Water tubes in a wood stove have the potential to make steam pockets that go boom...

On the web somewhere I've seen someone coil tubing to fit into a cookie sheet, in-fill it with a masonry type material and attach it to the side of a woodstove.  Using convection you could make some hot water, probably not enough for a radiator.


----------



## Gooserider (Nov 9, 2009)

DenaliChuck said:
			
		

> Water tubes in a wood stove have the potential to make steam pockets that go boom...
> 
> On the web somewhere I've seen someone coil tubing to fit into a cookie sheet, in-fill it with a masonry type material and attach it to the side of a woodstove.  Using convection you could make some hot water, probably not enough for a radiator.

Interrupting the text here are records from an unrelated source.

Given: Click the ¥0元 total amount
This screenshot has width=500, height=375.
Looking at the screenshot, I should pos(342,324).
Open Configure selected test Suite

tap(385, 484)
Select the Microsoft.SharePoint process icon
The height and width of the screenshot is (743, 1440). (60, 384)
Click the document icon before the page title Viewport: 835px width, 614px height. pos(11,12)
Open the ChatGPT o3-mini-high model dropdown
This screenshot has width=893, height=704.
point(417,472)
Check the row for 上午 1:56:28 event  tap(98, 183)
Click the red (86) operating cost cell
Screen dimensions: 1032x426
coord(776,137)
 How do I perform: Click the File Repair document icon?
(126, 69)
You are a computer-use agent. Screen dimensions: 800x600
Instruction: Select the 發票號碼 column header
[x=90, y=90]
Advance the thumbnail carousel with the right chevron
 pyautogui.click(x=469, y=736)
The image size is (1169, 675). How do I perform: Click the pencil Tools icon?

That approach is safer than putting tubes IN the firebox, but it can still go boom if not properly designed...  (Definitely must have proper expansion tanks and pressure relief valves, and also must have provision for enough convection to avoid overheat in the event of power / pump failures...) 

In addition, it could adversely affect the stove's ability to burn clean...  Part of the stove design process is determining just how fast heat will leave the stove, and this is figured using normal figures for convection and radiation into air.  If one slaps what amounts to a big heat sink on the side of the stove, and starts pulling more heat out of it than it was designed for, you MAY end up pulling the firebox down below the temps it needs to maintain secondary combustion...

Gooserider


----------